Where it differs though in a direct way is with the strategy of Pope John Paul II and Pope Benedict XVI in terms of confrontation with the forces of secular evil against the Church. He chooses another way and it is worth waiting to see if this is of the Holy Spirit for this time and place of the papacy. Read on:
The Devil's Double-cross, For and Against Pope FrancisA UN report humiliates the Church while exalting the current pontiff. Who is not reacting and is even remaining silent after Belgium has legalized the euthanasia of children. The risks of the strategy of silence adopted by Bergoglio
by Sandro Magister
ROME, February 21, 2014 - Almost one year after his election as pope, the popularity of Francis continues its triumphal march. But he himself is the first not to want to entrust himself to the applause that is coming to him from even the most unexpected and far-flung venues.
For example, the cover dedicated to him by the magazine "Rolling Stone,” a full-fledged coronation in the temple of pop culture.
Or the commendation that by the report of the UN committee on the rights of the child has bestowed on the famous "Who am I to judge?" spoken by Pope Francis, the only one spared in a Catholic Church against which the worst of the worst is said in the same report.
In his first morning homilies as pope, Jorge Mario Bergoglio often referred to the devil. And even this manner of speaking was appreciated, was found endearing.
But one morning, on November 19, instead of the devil he took aim at the “single form of thinking that is the fruit of worldliness,” that wants to subject everything to “hegemonic uniformity.” A single form of thought, he continued, that already dominates the world and even legalizes “the death penalty,” even “human sacrifices” complete with "laws that protect them." And he cited one of his favorite novels, the apocalyptic "Lord of the World" by Robert H. Benson.

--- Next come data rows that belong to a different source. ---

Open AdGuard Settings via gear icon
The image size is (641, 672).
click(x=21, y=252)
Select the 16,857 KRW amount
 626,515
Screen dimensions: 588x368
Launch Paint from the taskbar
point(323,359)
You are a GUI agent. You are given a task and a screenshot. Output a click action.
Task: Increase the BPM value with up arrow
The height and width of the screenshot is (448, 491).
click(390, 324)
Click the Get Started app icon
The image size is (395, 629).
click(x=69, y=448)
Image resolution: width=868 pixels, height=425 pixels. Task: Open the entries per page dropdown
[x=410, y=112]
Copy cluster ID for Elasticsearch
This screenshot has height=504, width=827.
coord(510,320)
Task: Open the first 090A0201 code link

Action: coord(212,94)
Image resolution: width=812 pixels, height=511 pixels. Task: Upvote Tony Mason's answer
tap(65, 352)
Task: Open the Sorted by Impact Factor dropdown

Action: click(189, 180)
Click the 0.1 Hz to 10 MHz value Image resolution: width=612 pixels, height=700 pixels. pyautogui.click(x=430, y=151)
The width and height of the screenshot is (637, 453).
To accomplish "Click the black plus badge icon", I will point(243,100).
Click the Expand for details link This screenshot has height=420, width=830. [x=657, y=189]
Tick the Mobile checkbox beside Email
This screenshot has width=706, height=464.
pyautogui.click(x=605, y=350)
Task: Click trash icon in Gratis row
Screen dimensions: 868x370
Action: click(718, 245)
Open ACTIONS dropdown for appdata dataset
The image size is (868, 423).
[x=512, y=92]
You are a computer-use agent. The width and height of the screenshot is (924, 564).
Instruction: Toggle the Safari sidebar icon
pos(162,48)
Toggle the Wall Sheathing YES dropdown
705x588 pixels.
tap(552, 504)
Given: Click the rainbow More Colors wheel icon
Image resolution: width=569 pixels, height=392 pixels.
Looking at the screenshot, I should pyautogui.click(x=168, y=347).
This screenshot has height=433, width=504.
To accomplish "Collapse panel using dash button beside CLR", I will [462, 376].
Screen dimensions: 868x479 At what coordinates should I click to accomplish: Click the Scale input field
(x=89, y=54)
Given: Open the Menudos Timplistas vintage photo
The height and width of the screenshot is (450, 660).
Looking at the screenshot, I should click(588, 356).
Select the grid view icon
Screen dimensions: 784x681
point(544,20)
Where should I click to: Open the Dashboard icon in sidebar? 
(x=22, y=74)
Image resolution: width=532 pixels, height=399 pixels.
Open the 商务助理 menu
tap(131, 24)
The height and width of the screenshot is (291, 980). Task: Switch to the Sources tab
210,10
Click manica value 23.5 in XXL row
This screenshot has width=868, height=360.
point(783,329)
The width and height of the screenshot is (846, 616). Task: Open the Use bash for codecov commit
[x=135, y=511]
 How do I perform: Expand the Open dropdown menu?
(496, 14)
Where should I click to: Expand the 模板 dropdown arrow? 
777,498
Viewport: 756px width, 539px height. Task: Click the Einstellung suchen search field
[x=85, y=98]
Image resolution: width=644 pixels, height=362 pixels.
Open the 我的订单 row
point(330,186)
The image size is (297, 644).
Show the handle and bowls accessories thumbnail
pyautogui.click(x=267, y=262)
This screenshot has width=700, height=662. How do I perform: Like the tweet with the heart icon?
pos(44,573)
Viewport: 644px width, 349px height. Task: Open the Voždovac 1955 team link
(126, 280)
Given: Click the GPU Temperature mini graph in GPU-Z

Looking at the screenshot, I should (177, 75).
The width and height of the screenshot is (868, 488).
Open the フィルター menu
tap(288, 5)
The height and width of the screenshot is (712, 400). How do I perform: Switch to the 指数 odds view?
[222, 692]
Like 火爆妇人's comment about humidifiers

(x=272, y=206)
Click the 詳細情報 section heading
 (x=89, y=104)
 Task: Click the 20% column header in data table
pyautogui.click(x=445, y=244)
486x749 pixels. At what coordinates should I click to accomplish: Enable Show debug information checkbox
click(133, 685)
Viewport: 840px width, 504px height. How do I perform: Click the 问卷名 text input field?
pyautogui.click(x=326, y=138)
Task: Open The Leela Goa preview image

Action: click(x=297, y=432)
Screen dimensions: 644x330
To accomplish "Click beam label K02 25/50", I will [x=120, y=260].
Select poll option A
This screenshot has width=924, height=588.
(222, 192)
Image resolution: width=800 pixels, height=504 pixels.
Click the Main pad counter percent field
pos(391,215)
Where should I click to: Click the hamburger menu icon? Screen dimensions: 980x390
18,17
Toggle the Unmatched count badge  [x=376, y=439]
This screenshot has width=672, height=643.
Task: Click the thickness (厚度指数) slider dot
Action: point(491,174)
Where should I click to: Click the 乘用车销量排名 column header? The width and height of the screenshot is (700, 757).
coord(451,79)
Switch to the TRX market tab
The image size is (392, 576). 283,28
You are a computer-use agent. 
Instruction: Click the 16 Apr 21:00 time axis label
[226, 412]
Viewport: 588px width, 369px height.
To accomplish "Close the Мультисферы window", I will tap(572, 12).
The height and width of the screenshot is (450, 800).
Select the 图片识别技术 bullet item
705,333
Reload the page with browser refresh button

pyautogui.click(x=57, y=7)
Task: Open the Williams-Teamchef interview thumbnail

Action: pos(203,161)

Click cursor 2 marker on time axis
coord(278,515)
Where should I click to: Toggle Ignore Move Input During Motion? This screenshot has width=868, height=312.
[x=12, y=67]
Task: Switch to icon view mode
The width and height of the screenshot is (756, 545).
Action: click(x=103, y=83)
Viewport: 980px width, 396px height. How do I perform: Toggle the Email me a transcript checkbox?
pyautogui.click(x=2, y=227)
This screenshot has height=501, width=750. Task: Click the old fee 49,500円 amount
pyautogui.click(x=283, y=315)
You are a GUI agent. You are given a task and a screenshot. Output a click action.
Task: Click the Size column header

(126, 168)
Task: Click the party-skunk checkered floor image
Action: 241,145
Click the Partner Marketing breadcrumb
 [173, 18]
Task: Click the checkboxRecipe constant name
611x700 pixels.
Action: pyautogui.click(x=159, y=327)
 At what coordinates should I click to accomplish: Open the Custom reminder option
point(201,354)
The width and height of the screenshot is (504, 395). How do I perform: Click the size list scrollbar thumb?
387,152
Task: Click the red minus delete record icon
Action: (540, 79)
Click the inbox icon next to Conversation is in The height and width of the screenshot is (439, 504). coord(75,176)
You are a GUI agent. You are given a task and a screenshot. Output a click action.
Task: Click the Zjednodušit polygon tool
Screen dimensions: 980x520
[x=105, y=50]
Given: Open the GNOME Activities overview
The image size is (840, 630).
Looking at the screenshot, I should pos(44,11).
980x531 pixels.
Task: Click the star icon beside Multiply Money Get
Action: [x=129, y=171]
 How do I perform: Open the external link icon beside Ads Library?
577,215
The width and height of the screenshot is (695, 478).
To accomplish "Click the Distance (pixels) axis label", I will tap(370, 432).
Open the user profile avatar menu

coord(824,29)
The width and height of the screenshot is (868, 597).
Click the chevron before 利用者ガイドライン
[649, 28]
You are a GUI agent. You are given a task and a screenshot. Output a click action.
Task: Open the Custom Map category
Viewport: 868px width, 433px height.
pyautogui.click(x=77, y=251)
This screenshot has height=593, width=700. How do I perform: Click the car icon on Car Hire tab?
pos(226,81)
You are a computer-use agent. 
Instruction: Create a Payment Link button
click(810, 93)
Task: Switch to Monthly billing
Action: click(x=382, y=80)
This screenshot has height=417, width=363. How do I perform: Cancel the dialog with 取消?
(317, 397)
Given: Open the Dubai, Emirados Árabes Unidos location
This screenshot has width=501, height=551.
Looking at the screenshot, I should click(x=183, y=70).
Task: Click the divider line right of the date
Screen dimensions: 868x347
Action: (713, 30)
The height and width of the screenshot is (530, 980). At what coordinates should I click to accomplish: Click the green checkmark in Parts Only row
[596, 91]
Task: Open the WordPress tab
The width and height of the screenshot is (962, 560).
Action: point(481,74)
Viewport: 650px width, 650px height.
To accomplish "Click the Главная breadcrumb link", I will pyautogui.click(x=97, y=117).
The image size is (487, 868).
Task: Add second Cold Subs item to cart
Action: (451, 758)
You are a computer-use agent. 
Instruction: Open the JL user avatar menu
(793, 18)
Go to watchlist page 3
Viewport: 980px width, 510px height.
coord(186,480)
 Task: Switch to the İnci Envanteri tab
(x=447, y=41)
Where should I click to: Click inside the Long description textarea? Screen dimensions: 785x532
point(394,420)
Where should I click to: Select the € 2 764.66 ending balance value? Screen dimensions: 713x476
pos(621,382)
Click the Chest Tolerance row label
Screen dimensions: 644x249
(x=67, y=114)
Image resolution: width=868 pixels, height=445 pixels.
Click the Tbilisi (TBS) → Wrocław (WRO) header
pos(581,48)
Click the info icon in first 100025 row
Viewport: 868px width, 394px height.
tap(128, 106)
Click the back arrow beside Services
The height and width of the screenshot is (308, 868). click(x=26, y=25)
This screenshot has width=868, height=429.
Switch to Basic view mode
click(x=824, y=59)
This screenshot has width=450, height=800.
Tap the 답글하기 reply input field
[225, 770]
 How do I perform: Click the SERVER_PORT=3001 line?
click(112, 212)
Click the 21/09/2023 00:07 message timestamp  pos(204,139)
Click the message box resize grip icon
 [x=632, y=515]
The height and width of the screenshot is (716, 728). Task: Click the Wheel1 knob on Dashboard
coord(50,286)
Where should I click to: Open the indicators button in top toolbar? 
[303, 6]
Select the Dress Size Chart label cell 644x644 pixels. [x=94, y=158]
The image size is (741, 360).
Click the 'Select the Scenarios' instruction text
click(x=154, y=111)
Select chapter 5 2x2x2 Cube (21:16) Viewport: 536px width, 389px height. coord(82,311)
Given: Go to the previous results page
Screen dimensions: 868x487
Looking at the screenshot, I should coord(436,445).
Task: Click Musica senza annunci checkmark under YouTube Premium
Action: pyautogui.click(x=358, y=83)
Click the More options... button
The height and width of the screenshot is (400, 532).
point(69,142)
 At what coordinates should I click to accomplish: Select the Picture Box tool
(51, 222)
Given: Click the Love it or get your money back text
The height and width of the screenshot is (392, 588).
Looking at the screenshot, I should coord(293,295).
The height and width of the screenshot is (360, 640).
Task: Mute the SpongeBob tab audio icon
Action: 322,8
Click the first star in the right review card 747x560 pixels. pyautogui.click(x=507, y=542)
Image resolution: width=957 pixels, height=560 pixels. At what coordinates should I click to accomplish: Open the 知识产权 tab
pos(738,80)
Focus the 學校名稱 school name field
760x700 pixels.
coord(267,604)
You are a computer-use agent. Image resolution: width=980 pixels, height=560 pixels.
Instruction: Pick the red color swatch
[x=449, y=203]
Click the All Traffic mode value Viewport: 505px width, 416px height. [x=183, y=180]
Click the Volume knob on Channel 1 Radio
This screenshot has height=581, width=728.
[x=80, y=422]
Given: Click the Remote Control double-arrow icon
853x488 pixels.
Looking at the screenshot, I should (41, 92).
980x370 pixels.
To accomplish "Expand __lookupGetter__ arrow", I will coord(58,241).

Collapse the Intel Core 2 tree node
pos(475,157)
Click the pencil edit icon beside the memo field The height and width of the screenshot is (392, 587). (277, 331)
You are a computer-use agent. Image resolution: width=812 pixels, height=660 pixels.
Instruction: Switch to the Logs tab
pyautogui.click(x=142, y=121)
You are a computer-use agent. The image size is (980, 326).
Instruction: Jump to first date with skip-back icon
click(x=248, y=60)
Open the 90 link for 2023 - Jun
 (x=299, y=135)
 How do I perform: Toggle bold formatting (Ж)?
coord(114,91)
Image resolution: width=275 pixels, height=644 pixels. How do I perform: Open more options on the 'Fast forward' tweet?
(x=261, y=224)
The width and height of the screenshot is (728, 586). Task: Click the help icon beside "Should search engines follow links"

When early this February he leafed through the sixteen pages of the UN report, which peremptorily enjoin upon the Catholic Church that it “correct” its teaching on abortion, on the family, on sex, Francis must have become even more convinced that events were proving him right, that the prince of this world was really at work and by heaping praise on his vaunted "openness" wanted to associate even him, the pope, with the enterprise of making the Church conform to the hegemonic school of thought, in order to annihilate it.
It is not easy to enter into the mind of pope Bergoglio. His words are like the tiles of a mosaic whose design is not immediately apparent. He also makes tough and biting remarks, but never at a moment in which they could generate conflict.
If he had pronounced that tremendous homily of his against the single form of thought that intends to hegemonize the world the day after the publication of the UN report and explicitly in response to it, the event would have entered into the "breaking news" of global information. But it was not to be. Delivered on an arbitrary day, that same homily did not cause the slightest chagrin. It was ignored.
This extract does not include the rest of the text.